Multi-Head Attention (So, More Heads?)

The fancier query-key-value attention outlined above is great! But, we might still have complaints—with only one set of weights used for all tokens and all sequences, we have a bit of a one-size-fits-all solution. And it’s not easy to attend to multiple positions at the same time. (Generally with softmax, the largest value dominates, hence the “max.”) To introduce even more flexibility, and allow more “representational subspaces” in the self-attention layer, we repeat the attention computation multiple times, with a different set of ( $W_{Q}, W_{K}, W_{V}$ ). (In practice, these can all happen in parallel.) Each iteration of the attention computation is called an attention head. This means instead of just one output, a self-attention layer with h heads produce a stack of h different outputs. Since each set of weights is different, each output in the stack is different, and can attend to a different set of interrelationships among the tokens in the sequence.

Afterwards, it is customary to project the stack of outputs back to the original input dimension, simply by concatenating them, followed by a linear projection (i.e. fully-connected or dense layer). We often want to apply many self-attention layers one after the other, and don’t want the output size to grow exponentially.

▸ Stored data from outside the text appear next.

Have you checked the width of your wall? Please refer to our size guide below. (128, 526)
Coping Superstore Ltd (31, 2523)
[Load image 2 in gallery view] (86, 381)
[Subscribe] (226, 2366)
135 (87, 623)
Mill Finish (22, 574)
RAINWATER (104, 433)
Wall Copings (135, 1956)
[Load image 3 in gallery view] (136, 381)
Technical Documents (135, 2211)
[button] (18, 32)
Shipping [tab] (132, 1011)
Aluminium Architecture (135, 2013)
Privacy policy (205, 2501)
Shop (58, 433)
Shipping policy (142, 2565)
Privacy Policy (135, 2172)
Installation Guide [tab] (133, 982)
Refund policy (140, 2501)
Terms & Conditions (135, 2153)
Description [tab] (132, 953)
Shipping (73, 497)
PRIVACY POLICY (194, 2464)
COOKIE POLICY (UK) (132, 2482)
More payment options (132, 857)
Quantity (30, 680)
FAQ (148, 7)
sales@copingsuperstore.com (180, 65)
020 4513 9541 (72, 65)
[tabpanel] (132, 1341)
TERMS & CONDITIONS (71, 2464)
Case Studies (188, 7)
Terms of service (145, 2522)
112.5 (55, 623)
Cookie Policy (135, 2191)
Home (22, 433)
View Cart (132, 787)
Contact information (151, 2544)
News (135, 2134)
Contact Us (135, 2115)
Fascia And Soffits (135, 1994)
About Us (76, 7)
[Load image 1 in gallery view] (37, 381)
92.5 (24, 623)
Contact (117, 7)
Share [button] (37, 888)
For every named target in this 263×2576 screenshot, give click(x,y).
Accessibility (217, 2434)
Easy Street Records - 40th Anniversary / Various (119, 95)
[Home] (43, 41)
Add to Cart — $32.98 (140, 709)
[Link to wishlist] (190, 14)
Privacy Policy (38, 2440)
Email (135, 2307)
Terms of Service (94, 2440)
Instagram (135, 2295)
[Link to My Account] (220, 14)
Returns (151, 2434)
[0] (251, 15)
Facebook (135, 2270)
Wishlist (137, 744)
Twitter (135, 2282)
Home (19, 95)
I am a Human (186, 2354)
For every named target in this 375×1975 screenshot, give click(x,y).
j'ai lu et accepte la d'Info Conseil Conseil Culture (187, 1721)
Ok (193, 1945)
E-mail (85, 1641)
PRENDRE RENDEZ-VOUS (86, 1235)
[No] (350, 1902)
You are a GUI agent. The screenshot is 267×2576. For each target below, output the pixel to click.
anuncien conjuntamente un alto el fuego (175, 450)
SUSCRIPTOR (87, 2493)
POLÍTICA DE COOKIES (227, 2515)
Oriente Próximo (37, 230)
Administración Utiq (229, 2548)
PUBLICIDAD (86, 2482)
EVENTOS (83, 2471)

Attention compares all pairs of words/tokens (in fact, it is permutation-invariant), so it is much better than recurrent or convolutional architectures at capturing long-range dependencies. Because many computations can run in parallel, it also takes better advantage of GPUs.

Masked Attention

In some cases, we want to mask out certain elements of the sequence, so that they are not considered when computing the attention weights. For example, in language modeling, we want to mask out the future tokens in the sequence, so that the model can’t cheat by looking ahead. In machine translation, we want to mask out the padding tokens in the sequence, so that the model doesn’t pay attention to them.

Beyond Self-Attention

Self-attention is the main thing now, but it actually generalizes to cases where the queries, keys, and values do not all come from the same sequence. That's how attention originated, and it continues to be used this way in encoder-decoder models.

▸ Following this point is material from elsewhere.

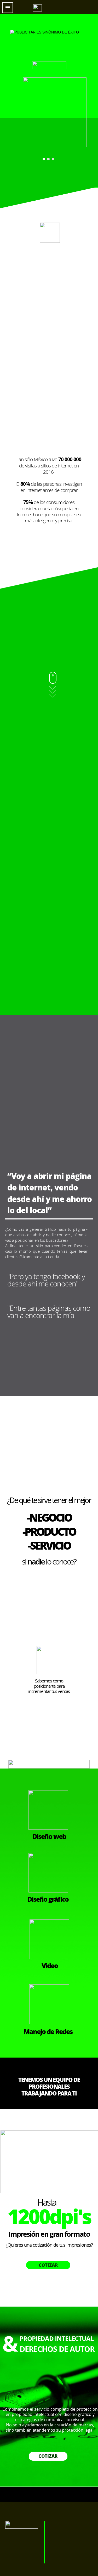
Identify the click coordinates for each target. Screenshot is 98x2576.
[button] (7, 7)
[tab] (44, 159)
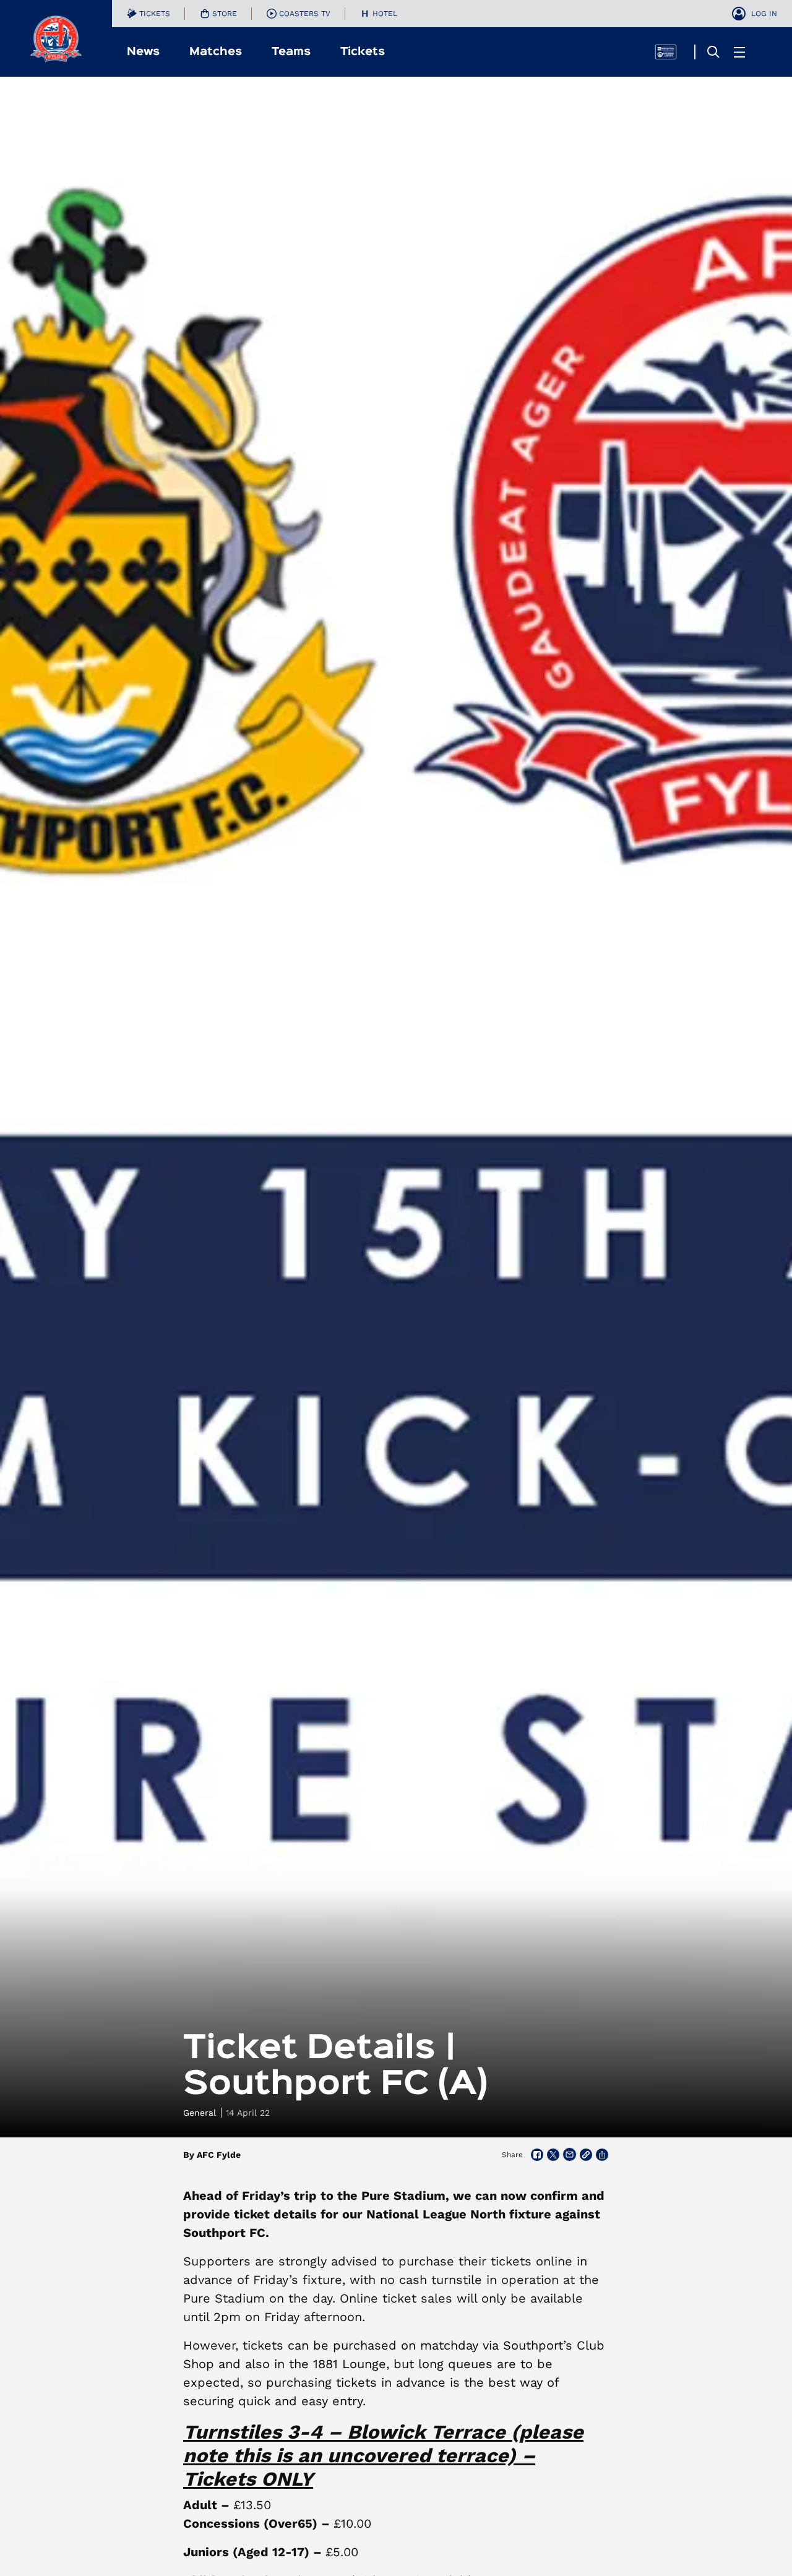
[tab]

The Origin of Attention (RNN)

Before the advent of transformers, neural machine translation (translating from language to another using neural networks) was based on recurrent models, which processed the input sentence one word at a time using shared weights, generating a new hidden state $h_{t}$ for each position $t$ in the input sentence (based on $h_{t - 1}$ and the $t$ -th word in the sentence). At the end of the sequence, the final hidden state would be used as the representation of the whole sentence. This was limiting, because all the information from the whole sentence had to be compressed into that one state. It rendered models unable to deal with longer sentences.

Attention was initially popularized as a solution to this problem: instead of just using the final hidden state to represent the sentence, Bahdanau et al. proposed using all of the hidden states (one for each input word) to represent the sentence. As the sentence is “decoded” (i.e. at each step when a new translated word is output), the hidden states are averaged, weighted by their relevance to the current step of decoding. In this way, the decoder can “pay attention” to different hidden states (corresponding to different encoding steps), depending on how relevant they are to the current decoding step. The weights, i.e. the relevance of one vector to another, can be determined (most simply) by a dot product. (Vectors that point in similar directions tend to have more positive dot products, and vectors that are opposite or orthogonal have smaller or negative dot products.) The raw scores of the dot product are then normalized by the softmax function.